The below article has been written by Dr. Sandhya Ramanujam and was also published in
The San Diego Union Trubune website.
Link for the published article given below
https://www.sandiegouniontribune.com/opinion/commentary/story/2023-03-07/opinion-i-help-women-leave-toxic-situations-and-secure-their-safety-their-journey-takes-courage
Photo Credit:
“Warmth” by artist and domestic violence survivor Tanya Momi(Artwork by Tanya Momi)
When I began my career as a dentist, I did not anticipate it would lead to helping victims of abuse.
In 2021, an Indian woman I would later meet at SD Nari, the San Diego nonprofit that supports South Asian survivors of domestic violence, left with her husband of seven years for a holiday in Cancun, Mexico.
The couple and their sons aged 4 and 2 checked into a resort for a week’s vacation. She had looked forward to the break.
Her marriage was rocky. Her husband had fits of bad temper and occasionally hit her. Her parents had told her “to adjust” for her children’s sake. In traditional homes, that’s what “good Indian wives” do. She hoped the vacation would give her a reprieve.
Next morning her husband went to get breakfast. He was gone all day. The worried woman tried to reach him, but her calls went straight to his voicemail. Her husband never came back.
Two days later, he called to say that he was leaving the marriage and that she should return to India. She was stuck in Mexico, without passports, money or a flight back to San Diego.
That day, the woman became a victim of transnational abandonment — a form of domestic violence in which husbands dump abused wives abroad as a way of dissolving a marriage, without paying them a dime.
She is now one of my clients. My role as a counselor at SD Nari is to get women like her out of toxic situations and secure their immediate safety.

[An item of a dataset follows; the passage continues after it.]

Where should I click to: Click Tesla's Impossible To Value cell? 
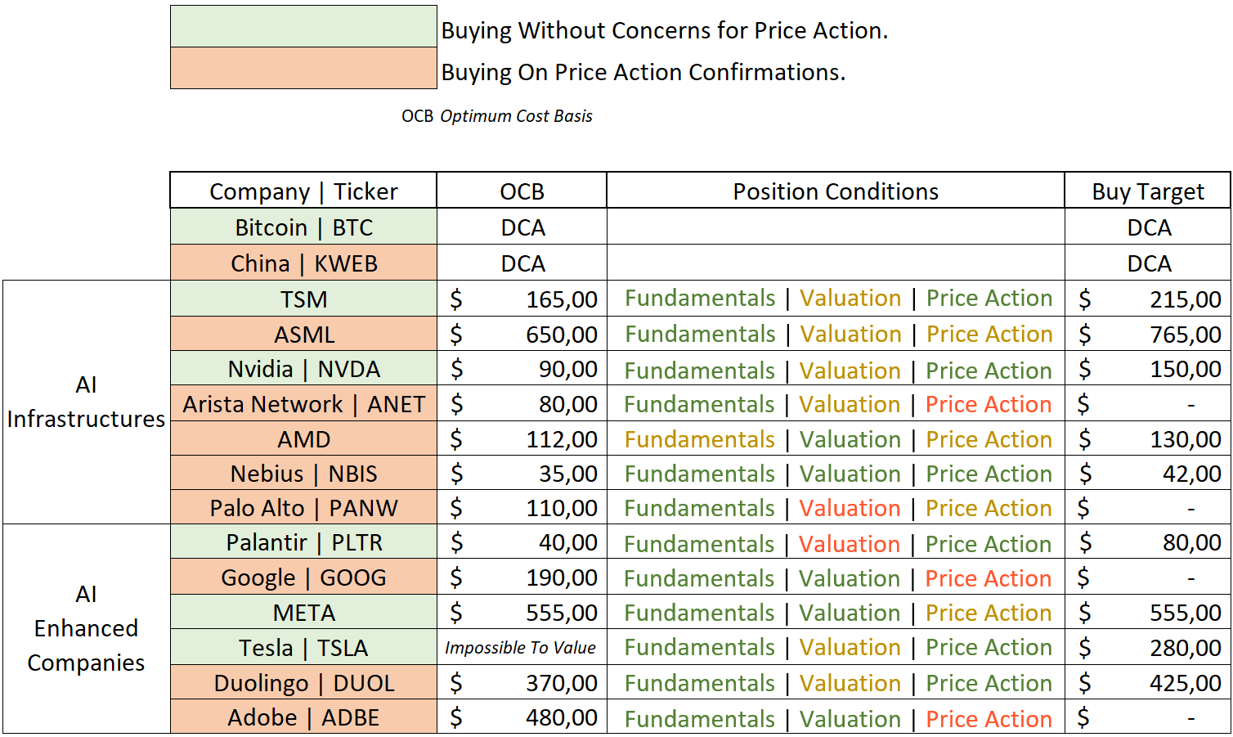click(x=521, y=648)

Her story is a familiar one. Like several survivors at SD Nari, she had married her non-resident Indian, or NRI, husband in a marriage arranged by her family. A year later, in 2015, she arrived in the United States, a young Indian bride within reach of the American dream.
She imagined a happy life filled with laughter and children. In a foreign land, she placed her trust in her new husband. When a mild episode of violence occurred during a fight, she brushed it aside as an irrational and impulsive act of anger, no harm meant. But then, another incident followed, and another.
When I began my career as a dentist, I did not anticipate it would lead to helping victims of abuse.
I grew up in an Indian household where women were respected as equals. My spiritually inclined parents taught my sister and me to stand up to injustice. That had a powerful influence on me.
In my dentist’s chair, patients will often share confidences that make me wonder about the human mind and why people act in certain ways. That curiosity sent me back to the classroom. I studied counseling psychology, and trained in behavioral sciences, hypnotherapy and regression. I hoped to help people find their inner power to tackle issues and realize that life’s remote control is in their hands.
When I moved to San Diego in 2019, that concept traveled with me.
Now, I practice dentistry four days a week and volunteer at SD Nari on Fridays and weekends.
In my sessions with her, the woman who was abandoned in Mexico realized that her husband had taken advantage of her limited English language skills to coerce and control her. She had signed documents she could not read. He had held on to her passport and jewelry. He forbade her from making friends.
After her abandonment in Mexico, she called her uncle in India. He arranged for her and her two children to procure emergency passports from the embassy.
At SD Nari, we receive an alarming three to four distress calls a day, and we know that survivors need quick access to shelters, safe housing, affordable legal representation, jobs, financial security and transportation. We understand the cultural context and Indian values that force women like my client to endure injustice for as long as they do.
As violent outbursts against them increase in frequency, these women begin to believe it’s their fault. They don’t have friends to turn to. They don’t report incidents to the police for fear of publicly shaming their husband. They stay silent even though they fear for their safety.
It terrifies me to see women still being subjected to such injustice in this day and age. As a mother of two, I want my daughter to respect her worth and my son to treat women as equals.
From a psychological standpoint, I have to deal with culturally ingrained stereotypes. Often, women in a constantly abusive relationship lose trust in themselves. I focus on nurturing them to regain faith in being a spouse, a partner, a mother, and most importantly, a person in their own right.
Women must recognize that they deserve respect and can walk out of a toxic relationship.
That journey to healing takes courage and self-love.